• _Work required_
All lines from the one that has "Instruction: Open Китай" onward to the end of the records below are to be returned exactly; pictures are to be skipped.

• • • •

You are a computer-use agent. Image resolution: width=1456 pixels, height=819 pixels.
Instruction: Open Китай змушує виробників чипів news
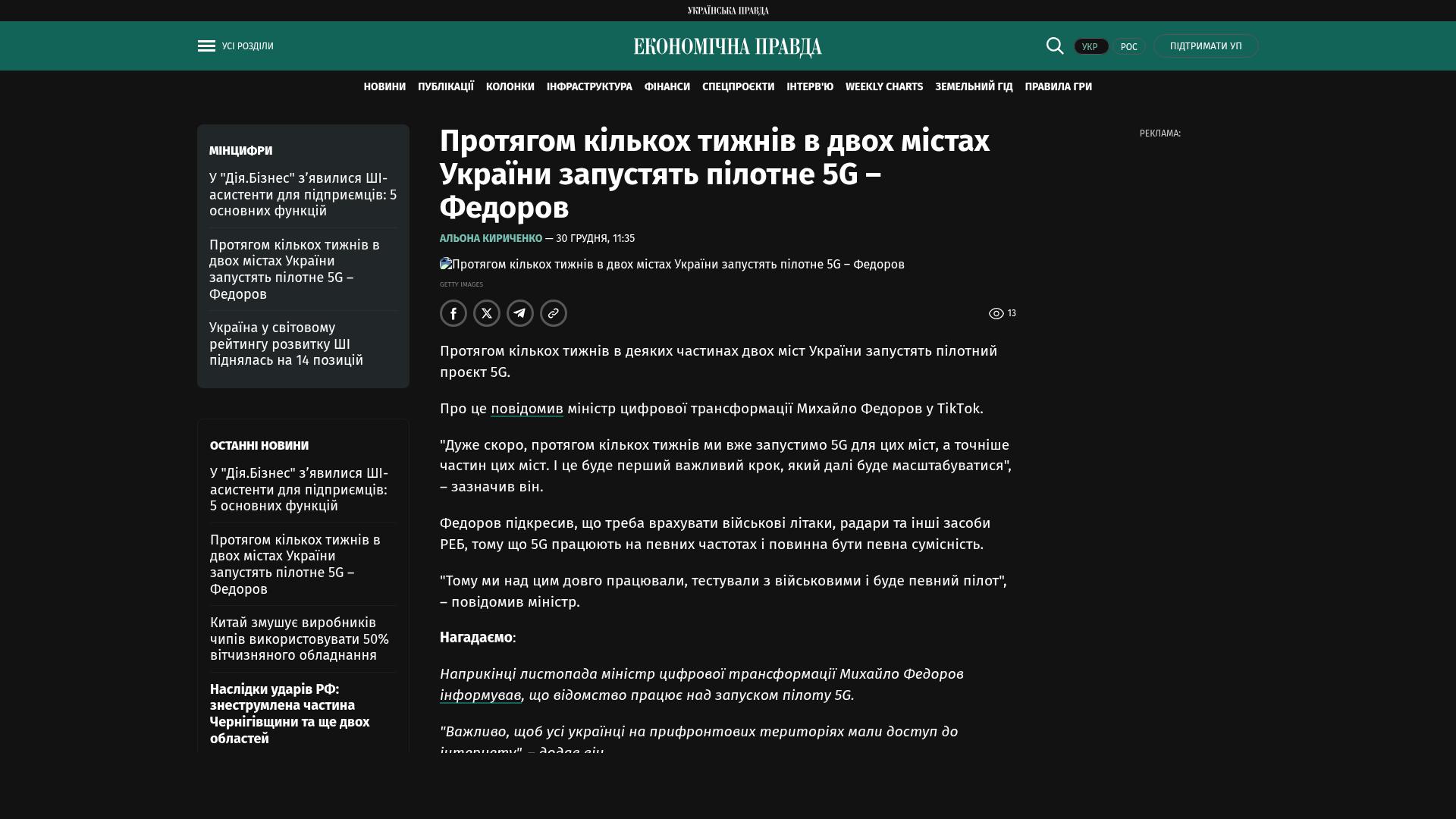click(299, 639)
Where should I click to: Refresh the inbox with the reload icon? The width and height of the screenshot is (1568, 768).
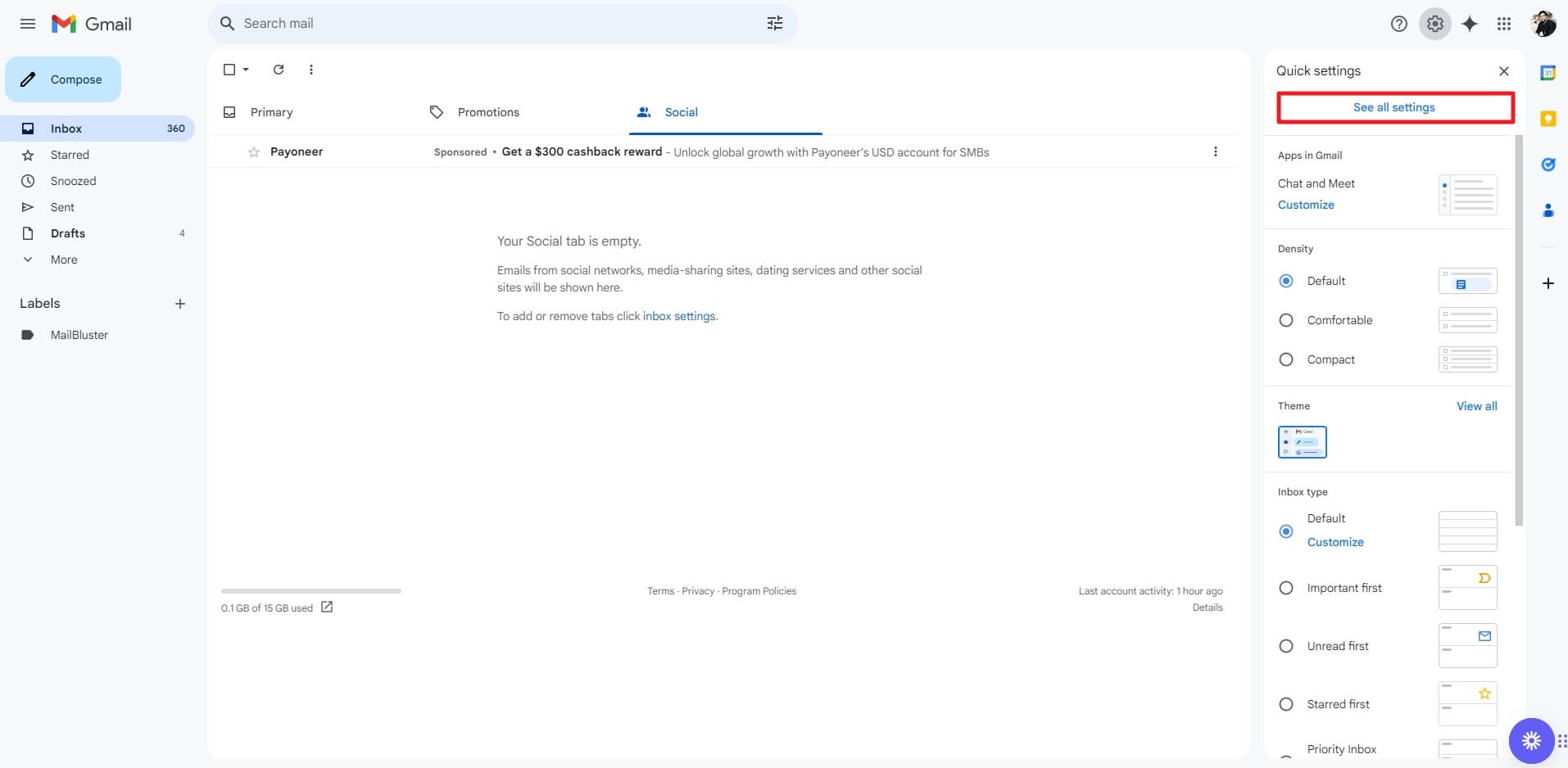tap(278, 70)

• • • •

• _Result_
Instruction: Open Китай змушує виробників чипів news
click(299, 639)
Where should I click to: Refresh the inbox with the reload icon? The width and height of the screenshot is (1568, 768).
tap(278, 70)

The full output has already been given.